She and other advocates fear confusion and worse — checks being sent to wrong addresses, people having to re-enter information, borrowers not even knowing that their loans are due again and thereby risking missing payments — leading to disruptions and mistakes that could carry long-term consequences.
On February 1, 2022, almost 43 million borrowers — accounting for nearly all of the $1.6 trillion in U.S. student loan debt — must resume making payments
The return to repayment, as officials have termed it, ends the pause on payments created by the CARES Act. Students’ federal debts were essentially frozen, with no interest accruing. Now, although the Department of Education is doing behind-the-scenes work to get ready for the transition to requiring payments again, little has been revealed publicly. Some advocates worry that the unclear planning around what is expected of servicers is a sign that borrowers will have a hard time getting the help they need to stay on top of loan repayments or fix servicer errors.
“There isn’t clarity around nuts and bolts things,” said Kyra Taylor, an attorney with the National Consumer Law Center who focuses on student loans. “Like when folks should recertify their [income-driven repayment] plan, what will happen if they fail to make payments because their contact information was wrong or what borrowers should do when servicers make mistakes after their accounts are transitioned.”
On November 29, Richard Cordray, the chief operating officer of the Federal Student Aid arm of the Department of Education, spoke at a conference for financial aid professionals. “We will focus on supporting borrowers and their families with clear communications and with an emphasis on execution by our loan servicers,” said Cordray. But while he outlined plans to monitor wait times and other metrics for servicers, he did not address the more complicated issues borrowers may face as loan payments are once again required.
“I think the servicers are going to be overwhelmed. Forty-three million people all reenter repayment at the same time. You can’t staff for that.”Betsy Mayotte, president and founder of The Institute of Student Loan Advisors
Part of student advocates’ anxiety stems from a game of musical chairs being played by the major loan servicers. FedLoan and Navient, which manage more than 14 million borrowers combined, are phasing out their student loan portfolios. While these firms have contracts with the Department of Education until 2022 and 2023, respectively, the transition of borrowers has already begun. Borrowers have reported receiving letters stating that their loans will be transferred to another servicer — in some cases, from FedLoan to Navient. A smaller servicer, Granite State Management & Resources, announced that it will not renew its government contract and will transfer its 1.3 million borrowers as well.
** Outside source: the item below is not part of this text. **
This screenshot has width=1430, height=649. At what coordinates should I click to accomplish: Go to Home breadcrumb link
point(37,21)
All these borrowers are being added to the rolls of other servicers just as issues are expected to arise for the borrowers they currently have enrolled.
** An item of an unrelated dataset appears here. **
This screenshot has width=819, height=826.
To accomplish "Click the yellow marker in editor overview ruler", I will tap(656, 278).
“When accounts are transferred from one servicer to another, problems result,” said William Lund, Maine’s student loan ombudsman and superintendent of the state’s Bureau of Consumer Credit Protection, over email. “Checks are mailed to old addresses, bank account auto-deduction authorizations need to be changed, deals or concessions made by a prior servicer are not honored by the new servicer.”
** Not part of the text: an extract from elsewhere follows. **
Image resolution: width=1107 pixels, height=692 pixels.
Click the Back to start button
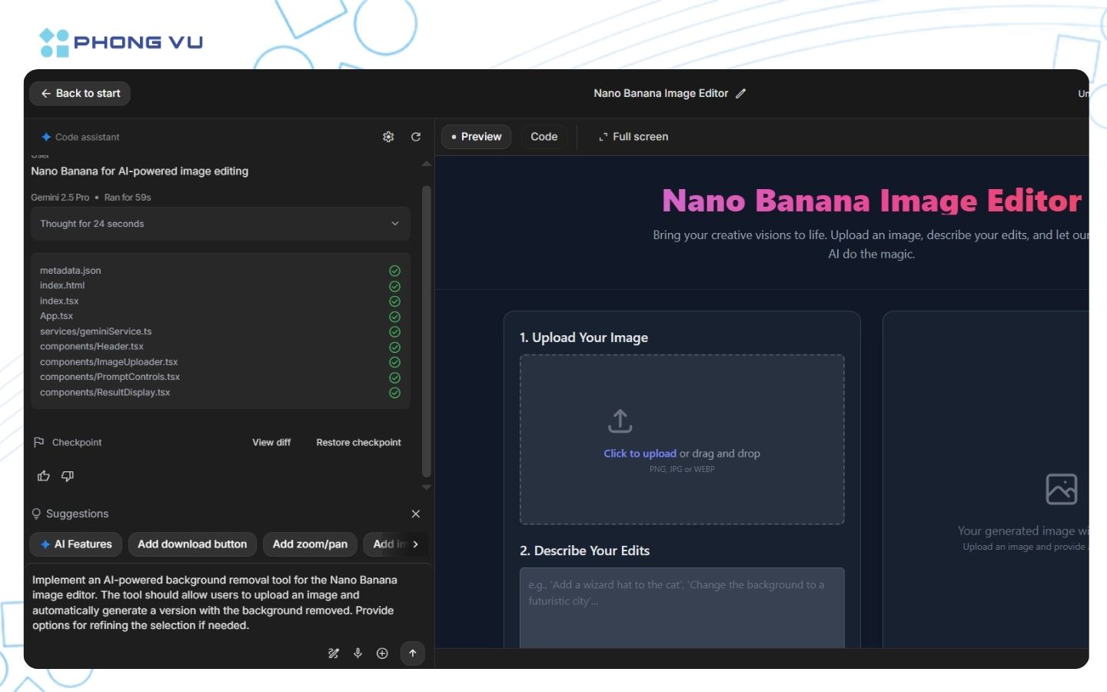(79, 93)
“As with other servicers, we have a common communications playbook that was provided to us by FSA,” the Federal Student Aid office, said a spokesperson for PHEAA, the Pennsylvania agency that controls FedLoan. A Hechinger Report request to see those guidelines was still being processed, a representative for the Department of Education said.
Navient did not respond to requests for how it plans to handle increased caseloads while it transfers borrowers to other servicers. EdFinancial and Nelnet, two companies receiving student loan cases from other servicers, also did not respond to requests for comment.
“There isn’t clarity around nuts and bolts things.”Kyra Taylor, attorney with the National Consumer Law Center
There is even the chance that, come February, many borrowers might fail to realize the restart deadline has passed. While the Department of Education has sent emails warning of the looming restart, most borrowers heard of the deadline from their servicers, according to a Student Debt Crisis Center survey of its online followers. A small percentage had not heard about the restart at all. These borrowers will likely see the first signs of trouble with delinquency notices mailed to them after missed payments, but only if they have kept their mailing addresses current throughout the pandemic.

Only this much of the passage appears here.